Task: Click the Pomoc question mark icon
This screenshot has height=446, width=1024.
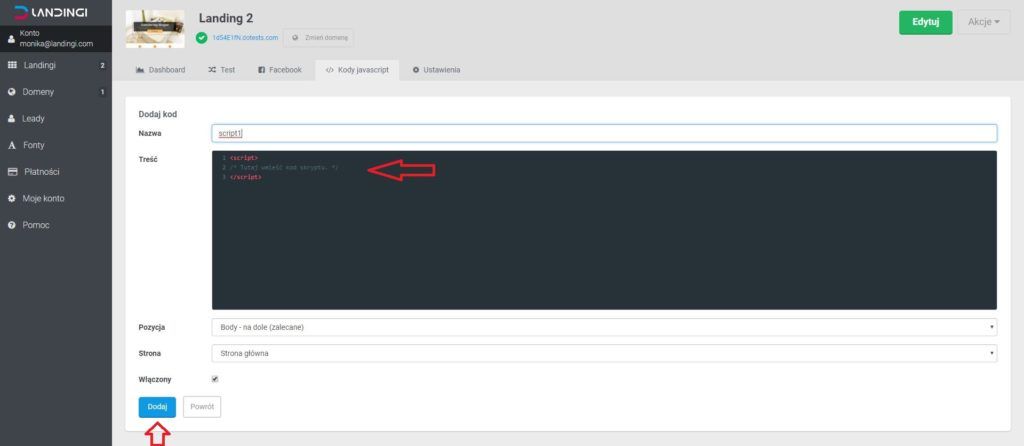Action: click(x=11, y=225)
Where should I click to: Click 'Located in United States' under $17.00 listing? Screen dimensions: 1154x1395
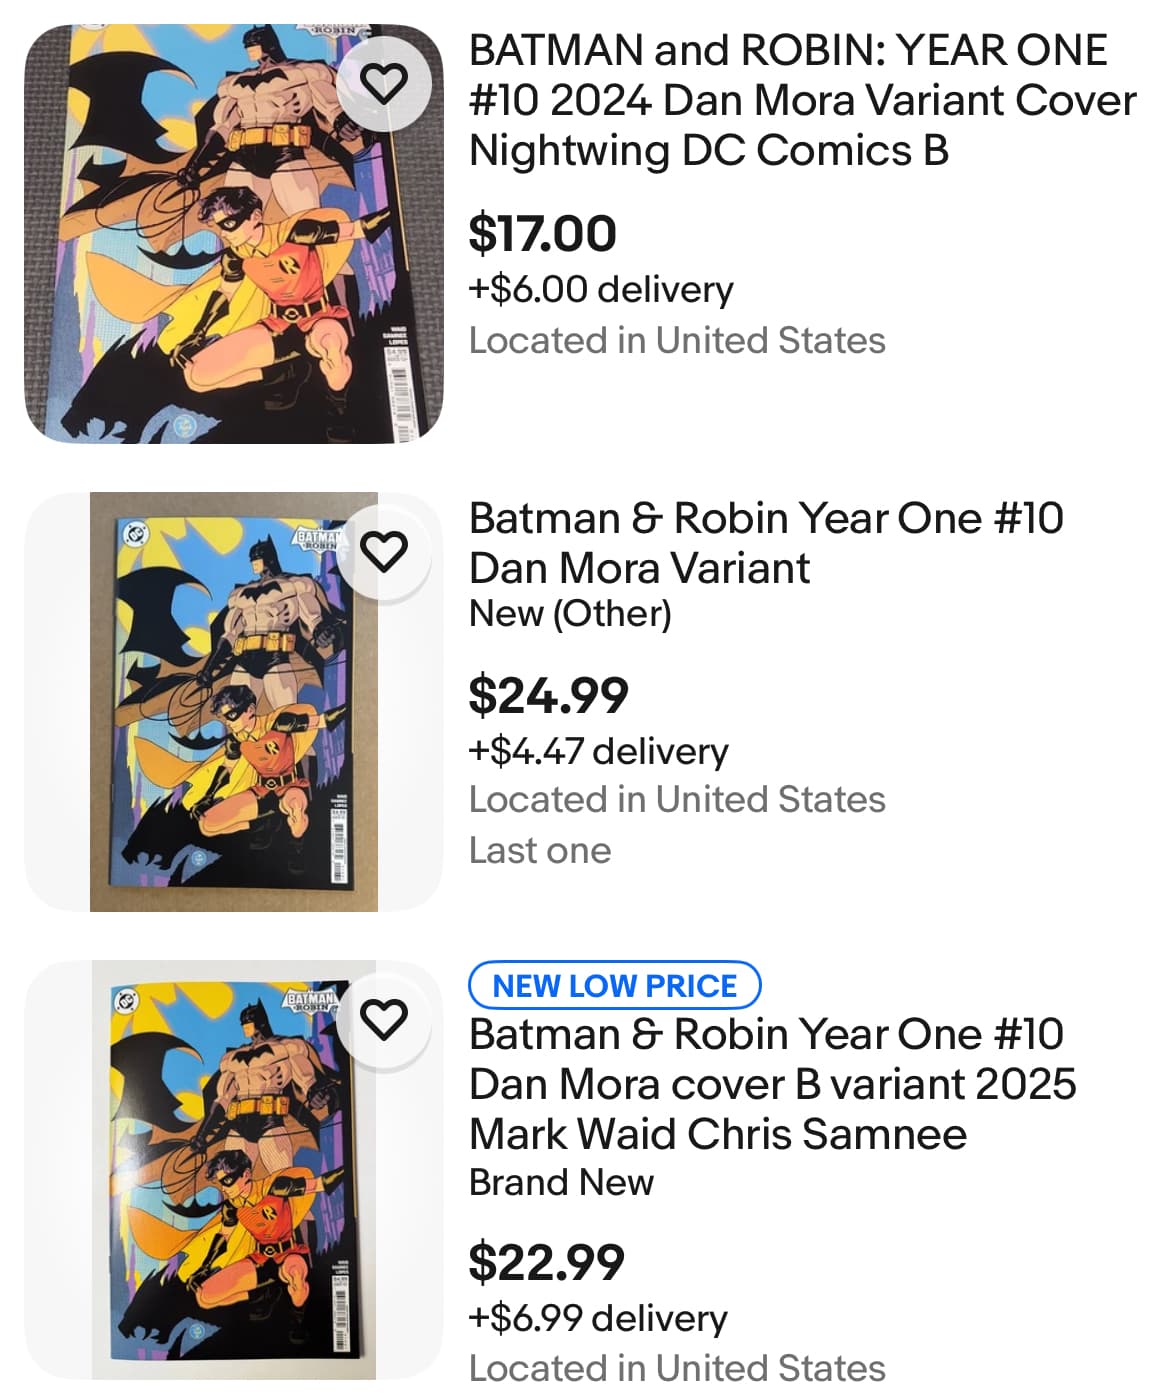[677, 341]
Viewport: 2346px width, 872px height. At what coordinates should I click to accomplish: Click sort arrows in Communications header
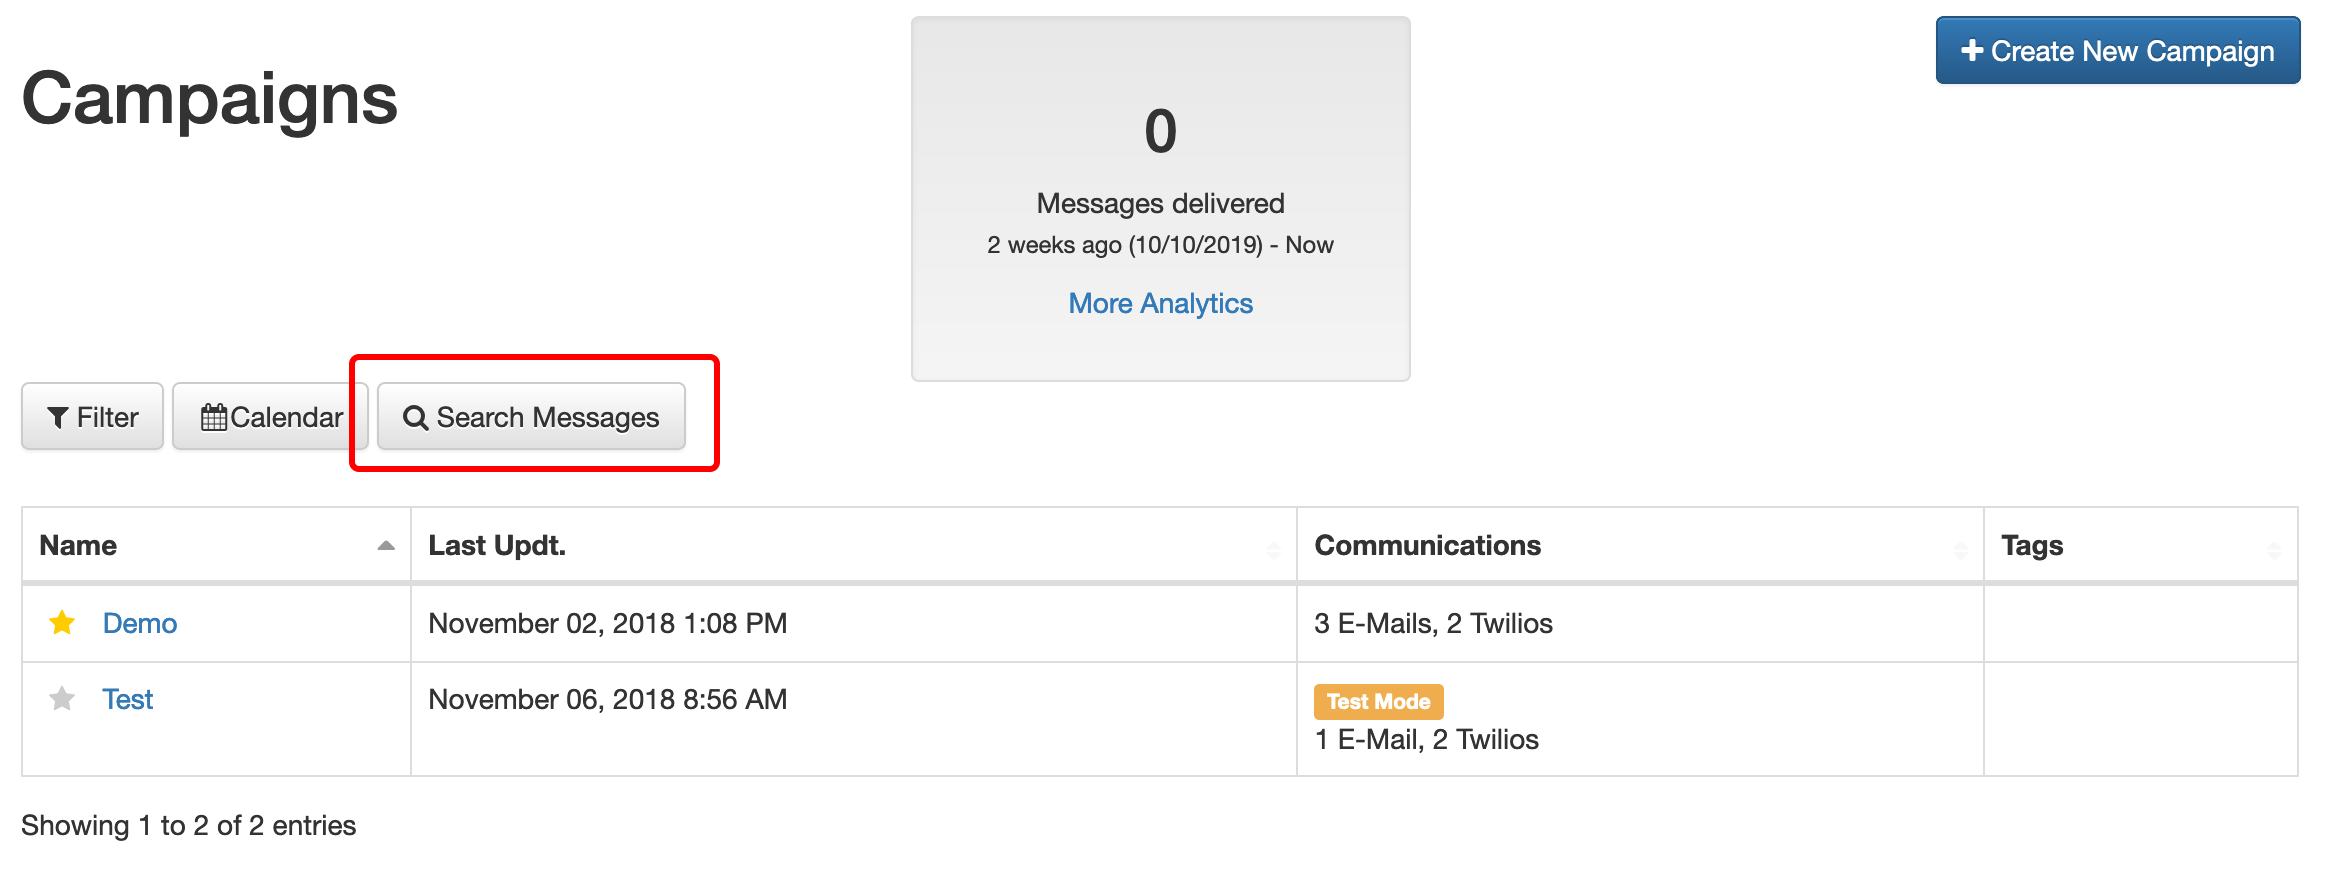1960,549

-*-*-

> **Task requirements**: Take the line containing "Where should I" and every line after it up to the end of the entries, and quote them exactly. Both ends count; the pictures do not.

> **Task output**:
Where should I click to: Click 'Located in United States' under $17.00 listing? Screen dimensions: 1154x1395
[677, 341]
Viewport: 2346px width, 872px height. At what coordinates should I click to accomplish: Click sort arrows in Communications header
1960,549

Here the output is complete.